Stored data entries
━━━━━━
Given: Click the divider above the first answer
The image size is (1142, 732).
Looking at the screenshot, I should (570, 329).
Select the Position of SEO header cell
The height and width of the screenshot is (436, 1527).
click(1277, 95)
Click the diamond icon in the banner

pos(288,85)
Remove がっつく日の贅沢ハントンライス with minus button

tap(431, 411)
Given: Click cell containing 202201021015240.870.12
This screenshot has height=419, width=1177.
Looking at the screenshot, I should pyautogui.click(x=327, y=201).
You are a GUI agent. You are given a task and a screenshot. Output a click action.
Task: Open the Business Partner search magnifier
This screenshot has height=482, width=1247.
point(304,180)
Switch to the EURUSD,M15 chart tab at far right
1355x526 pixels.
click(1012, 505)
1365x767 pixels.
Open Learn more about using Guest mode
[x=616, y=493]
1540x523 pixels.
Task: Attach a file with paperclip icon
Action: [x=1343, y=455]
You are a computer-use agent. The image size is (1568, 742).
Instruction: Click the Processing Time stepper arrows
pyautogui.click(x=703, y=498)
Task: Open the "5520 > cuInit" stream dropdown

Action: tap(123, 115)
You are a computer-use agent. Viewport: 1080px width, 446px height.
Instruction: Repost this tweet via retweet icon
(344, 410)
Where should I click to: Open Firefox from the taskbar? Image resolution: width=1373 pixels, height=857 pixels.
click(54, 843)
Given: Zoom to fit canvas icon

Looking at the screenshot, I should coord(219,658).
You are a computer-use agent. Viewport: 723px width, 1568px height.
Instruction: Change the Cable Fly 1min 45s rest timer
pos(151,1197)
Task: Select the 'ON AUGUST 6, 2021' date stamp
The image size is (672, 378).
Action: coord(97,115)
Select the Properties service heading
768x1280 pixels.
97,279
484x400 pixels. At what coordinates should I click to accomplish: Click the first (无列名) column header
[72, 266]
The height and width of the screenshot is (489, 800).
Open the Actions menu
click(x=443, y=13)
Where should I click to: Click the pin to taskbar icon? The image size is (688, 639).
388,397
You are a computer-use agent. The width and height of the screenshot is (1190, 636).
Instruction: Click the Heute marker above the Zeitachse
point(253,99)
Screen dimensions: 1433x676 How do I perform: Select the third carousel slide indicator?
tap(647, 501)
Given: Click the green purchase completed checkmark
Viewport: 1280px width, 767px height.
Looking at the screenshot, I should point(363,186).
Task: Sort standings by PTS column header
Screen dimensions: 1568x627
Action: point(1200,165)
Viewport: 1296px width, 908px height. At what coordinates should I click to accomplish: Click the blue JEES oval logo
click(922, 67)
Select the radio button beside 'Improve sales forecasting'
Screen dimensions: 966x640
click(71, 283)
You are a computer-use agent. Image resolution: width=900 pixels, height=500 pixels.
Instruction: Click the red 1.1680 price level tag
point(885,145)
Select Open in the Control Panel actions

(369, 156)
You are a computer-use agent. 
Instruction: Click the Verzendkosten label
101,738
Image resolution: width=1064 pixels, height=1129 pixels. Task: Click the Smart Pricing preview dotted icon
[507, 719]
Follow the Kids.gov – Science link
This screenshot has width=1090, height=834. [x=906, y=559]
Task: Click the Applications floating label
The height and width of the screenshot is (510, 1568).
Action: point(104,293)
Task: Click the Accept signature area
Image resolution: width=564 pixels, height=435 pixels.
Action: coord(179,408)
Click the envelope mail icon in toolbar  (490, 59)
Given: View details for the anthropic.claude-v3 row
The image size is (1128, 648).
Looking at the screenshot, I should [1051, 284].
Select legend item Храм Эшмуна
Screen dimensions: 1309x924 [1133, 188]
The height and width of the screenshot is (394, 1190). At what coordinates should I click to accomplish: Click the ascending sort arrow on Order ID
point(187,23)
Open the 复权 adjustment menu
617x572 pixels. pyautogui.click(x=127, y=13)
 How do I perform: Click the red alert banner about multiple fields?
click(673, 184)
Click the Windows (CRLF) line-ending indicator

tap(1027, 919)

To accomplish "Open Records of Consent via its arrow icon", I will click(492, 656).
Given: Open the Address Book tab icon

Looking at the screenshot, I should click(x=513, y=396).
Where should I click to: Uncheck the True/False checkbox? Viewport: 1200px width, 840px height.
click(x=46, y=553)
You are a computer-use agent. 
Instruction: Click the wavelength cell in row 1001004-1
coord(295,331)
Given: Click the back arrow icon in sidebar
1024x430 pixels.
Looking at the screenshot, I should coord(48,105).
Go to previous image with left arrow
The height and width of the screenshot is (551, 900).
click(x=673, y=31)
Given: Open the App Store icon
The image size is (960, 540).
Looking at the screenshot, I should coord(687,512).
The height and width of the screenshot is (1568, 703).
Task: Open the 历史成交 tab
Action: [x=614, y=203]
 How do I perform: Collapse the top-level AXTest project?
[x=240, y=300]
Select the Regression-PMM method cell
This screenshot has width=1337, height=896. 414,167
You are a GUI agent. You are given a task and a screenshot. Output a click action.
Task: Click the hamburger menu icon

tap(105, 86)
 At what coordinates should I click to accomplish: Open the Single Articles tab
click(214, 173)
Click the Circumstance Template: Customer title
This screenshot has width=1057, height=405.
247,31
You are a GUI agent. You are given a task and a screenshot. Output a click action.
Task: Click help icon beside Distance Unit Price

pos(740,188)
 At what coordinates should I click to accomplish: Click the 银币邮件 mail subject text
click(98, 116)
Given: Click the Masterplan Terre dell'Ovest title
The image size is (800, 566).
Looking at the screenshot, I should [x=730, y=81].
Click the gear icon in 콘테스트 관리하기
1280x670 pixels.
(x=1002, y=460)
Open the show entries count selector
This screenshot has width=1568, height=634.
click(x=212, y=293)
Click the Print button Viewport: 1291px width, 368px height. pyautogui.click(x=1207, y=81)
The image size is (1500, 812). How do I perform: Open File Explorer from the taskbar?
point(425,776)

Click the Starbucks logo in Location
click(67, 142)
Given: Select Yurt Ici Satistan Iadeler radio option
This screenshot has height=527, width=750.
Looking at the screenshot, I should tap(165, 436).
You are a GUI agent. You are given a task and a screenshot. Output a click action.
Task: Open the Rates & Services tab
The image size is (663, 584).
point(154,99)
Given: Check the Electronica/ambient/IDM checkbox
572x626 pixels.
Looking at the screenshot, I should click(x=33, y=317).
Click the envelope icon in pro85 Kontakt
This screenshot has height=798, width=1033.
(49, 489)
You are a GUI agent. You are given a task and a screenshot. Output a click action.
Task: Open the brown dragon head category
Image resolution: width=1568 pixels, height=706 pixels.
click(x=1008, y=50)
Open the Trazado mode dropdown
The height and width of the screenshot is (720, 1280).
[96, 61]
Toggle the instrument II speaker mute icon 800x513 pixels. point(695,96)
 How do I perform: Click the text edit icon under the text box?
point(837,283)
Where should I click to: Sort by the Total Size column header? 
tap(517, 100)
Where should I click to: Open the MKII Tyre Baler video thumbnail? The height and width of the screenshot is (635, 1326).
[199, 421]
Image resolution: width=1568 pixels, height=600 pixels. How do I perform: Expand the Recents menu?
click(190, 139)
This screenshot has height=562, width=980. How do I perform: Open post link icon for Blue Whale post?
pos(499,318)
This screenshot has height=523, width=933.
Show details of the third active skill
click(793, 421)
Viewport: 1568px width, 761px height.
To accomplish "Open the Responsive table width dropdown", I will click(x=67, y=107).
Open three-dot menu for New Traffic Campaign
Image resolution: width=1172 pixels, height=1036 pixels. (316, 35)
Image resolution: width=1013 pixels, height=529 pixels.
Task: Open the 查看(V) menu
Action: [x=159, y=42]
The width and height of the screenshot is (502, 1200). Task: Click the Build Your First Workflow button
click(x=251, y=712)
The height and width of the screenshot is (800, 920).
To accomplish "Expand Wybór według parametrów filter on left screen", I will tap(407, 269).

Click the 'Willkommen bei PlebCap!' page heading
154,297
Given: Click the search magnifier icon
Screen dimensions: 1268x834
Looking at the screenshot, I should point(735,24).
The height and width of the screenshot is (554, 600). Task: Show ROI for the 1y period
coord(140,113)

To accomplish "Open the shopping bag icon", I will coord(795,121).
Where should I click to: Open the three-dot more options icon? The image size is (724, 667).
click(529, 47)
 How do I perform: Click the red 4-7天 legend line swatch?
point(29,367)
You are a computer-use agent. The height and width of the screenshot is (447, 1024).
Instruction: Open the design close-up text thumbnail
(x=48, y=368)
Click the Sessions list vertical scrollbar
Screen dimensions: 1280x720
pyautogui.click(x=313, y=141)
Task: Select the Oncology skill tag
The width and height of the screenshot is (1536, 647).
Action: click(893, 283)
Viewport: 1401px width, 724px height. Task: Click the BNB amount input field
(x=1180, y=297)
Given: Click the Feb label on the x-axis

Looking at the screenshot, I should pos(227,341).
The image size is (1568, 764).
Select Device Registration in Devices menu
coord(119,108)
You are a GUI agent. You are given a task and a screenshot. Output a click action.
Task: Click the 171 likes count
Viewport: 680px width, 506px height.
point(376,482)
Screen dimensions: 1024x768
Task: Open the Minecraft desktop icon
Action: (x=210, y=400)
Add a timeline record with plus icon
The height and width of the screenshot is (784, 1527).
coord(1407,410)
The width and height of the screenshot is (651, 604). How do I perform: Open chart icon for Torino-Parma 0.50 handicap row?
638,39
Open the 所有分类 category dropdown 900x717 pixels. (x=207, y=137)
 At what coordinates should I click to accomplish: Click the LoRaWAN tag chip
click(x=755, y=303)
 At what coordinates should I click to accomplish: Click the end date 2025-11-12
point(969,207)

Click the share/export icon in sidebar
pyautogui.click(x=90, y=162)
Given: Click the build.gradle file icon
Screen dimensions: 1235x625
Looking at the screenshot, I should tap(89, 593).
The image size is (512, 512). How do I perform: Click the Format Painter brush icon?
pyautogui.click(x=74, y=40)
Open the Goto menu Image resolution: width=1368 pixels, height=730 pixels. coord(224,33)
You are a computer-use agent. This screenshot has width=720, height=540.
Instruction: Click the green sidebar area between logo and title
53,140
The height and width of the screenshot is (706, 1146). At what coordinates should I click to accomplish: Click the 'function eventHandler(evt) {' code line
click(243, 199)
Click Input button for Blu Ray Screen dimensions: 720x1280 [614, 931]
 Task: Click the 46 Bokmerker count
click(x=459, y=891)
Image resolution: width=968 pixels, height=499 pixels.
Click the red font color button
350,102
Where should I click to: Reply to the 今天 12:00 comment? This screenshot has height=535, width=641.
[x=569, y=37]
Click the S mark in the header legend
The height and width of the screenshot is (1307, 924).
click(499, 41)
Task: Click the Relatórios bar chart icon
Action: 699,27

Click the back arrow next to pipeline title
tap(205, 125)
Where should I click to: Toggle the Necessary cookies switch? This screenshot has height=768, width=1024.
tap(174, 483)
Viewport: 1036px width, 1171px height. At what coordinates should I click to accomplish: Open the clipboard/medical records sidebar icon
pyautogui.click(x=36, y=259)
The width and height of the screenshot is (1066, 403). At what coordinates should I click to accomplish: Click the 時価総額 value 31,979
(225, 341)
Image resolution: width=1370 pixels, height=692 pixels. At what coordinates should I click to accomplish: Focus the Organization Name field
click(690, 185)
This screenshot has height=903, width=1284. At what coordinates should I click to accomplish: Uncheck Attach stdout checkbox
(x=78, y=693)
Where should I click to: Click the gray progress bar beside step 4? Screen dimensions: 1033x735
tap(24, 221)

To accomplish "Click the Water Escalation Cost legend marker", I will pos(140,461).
━━━━━━
WHAT THE EXERCISE ASKS:
Go through the records above and copy every line holding the word "search".

RESULT BELOW:
Task: Open the Business Partner search magnifier
Given: Click the search magnifier icon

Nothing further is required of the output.